Typed Python client for the TurboOCR server. Sync + async, HTTP + gRPC, layout-aware Markdown rendering, searchable-PDF generation.
- Install · Quickstart · What you get
- Examples · API reference · CLI · Errors
pip install turboocr # HTTP client + CLI + searchable-PDF
pip install 'turboocr[grpc]' # add the gRPC transport
pip install 'turboocr[all]' # everything optional (currently == [grpc])Requires Python 3.12+.
Start a TurboOCR server (the C++/CUDA OCR engine — this repo is just the Python client):
docker run --gpus all -p 8000:8000 -p 50051:50051 \
-v trt-cache:/home/ocr/.cache/turbo-ocr \
-e OCR_LANG=latin \
ghcr.io/aiptimizer/turboocr:v2.2.3OCR_LANG=latin (default) covers English, French, German, Spanish, …. Swap for
chinese, greek, eslav, arabic, korean, or thai — all are baked in.
See the TurboOCR repo for build-from-source,
benchmarks, and the full set of server env vars.
Then recognise an image and turn a PDF into Markdown:
from turboocr import Client, render_to_markdown
with Client(base_url="http://localhost:8000") as client:
# Image OCR
img = client.recognize_image("page.png", layout=True, include_blocks=True)
print(f"{len(img.results)} text items, {len(img.blocks)} blocks")
print(img.text)
# PDF → Markdown
pdf = client.recognize_pdf("paper.pdf", dpi=150, include_blocks=True)
print(render_to_markdown(pdf).markdown)
# Searchable PDF (invisible text overlay)
overlay = client.make_searchable_pdf("scan.pdf", dpi=200)
open("scan.searchable.pdf", "wb").write(overlay)That's the 80% case.
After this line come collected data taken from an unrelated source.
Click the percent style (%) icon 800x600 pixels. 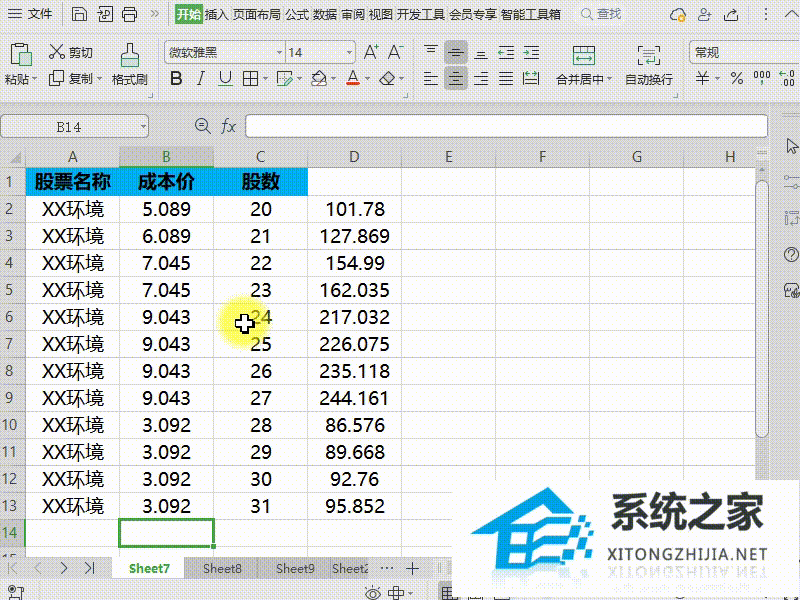(x=737, y=77)

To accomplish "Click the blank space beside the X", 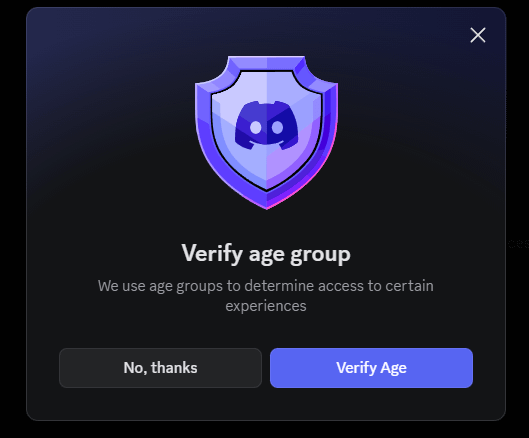I will click(439, 35).
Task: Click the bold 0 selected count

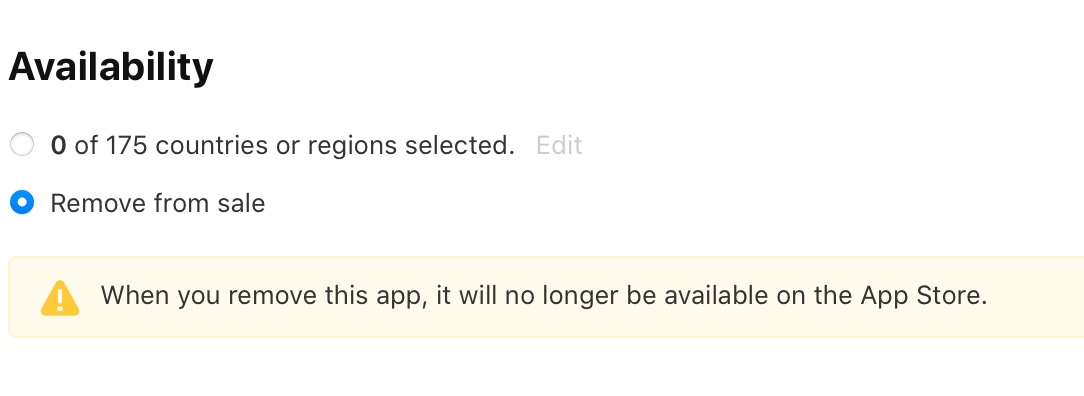Action: 58,145
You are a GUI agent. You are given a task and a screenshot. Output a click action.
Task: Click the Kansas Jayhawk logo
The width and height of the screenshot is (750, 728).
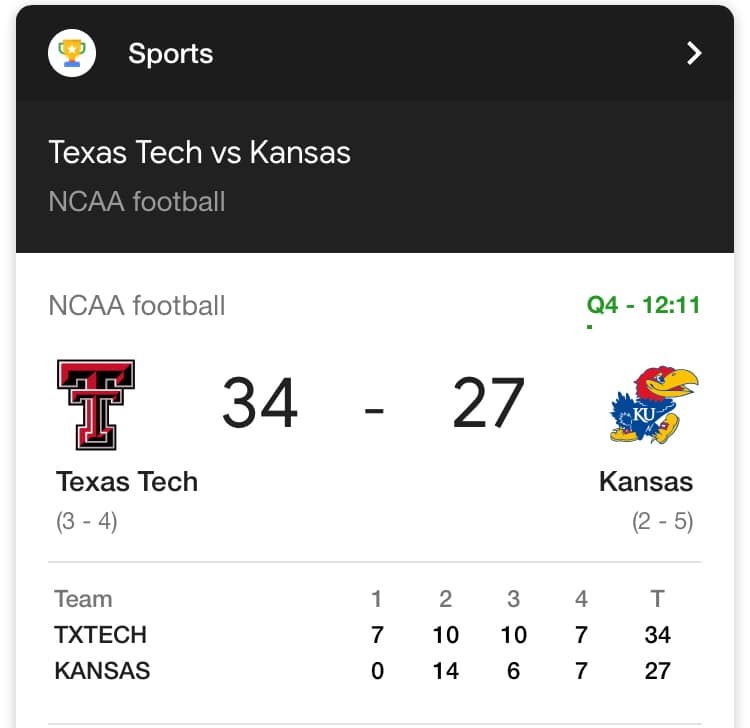click(654, 405)
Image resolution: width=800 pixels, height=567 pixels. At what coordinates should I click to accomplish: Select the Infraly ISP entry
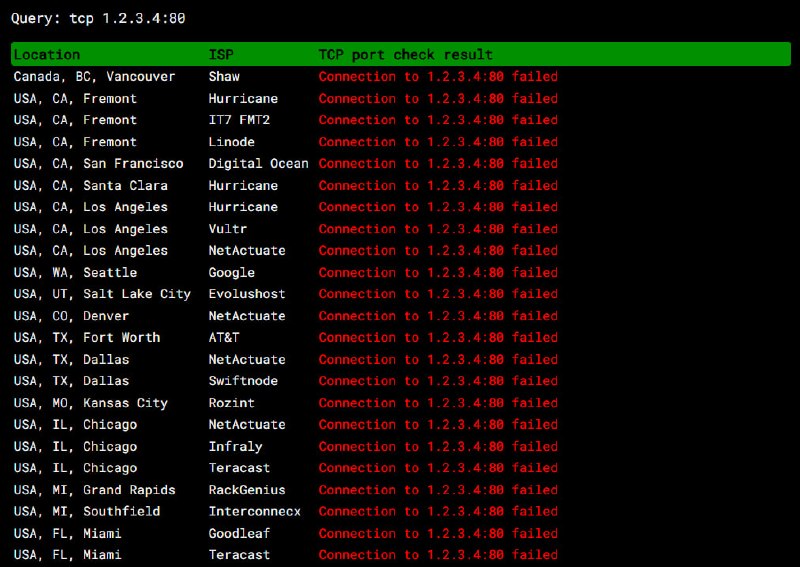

Full runnable examples for async, gRPC, batch, retries,
custom httpx.Client, hooks, Markdown styling, folder pipelines, and more live
in examples/ — every script runs end-to-end against the bundled
ACME invoice fixture.
- Sync + async, HTTP + gRPC. Four clients (
Client,AsyncClient,GrpcClient,AsyncGrpcClient) with identical method surfaces. - Typed, immutable responses (pydantic v2). IDE autocomplete, and if a newer
server adds a field your SDK doesn't know about, parsing still succeeds — the
extra lands on
.model_extrainstead of crashing. - Layout-aware Markdown.
render_to_markdown(...)walks the reading order and maps each layout class (doc_title,display_formula,table, …) to a Markdown construct. Pluggable viaMarkdownStyle. - Searchable PDFs.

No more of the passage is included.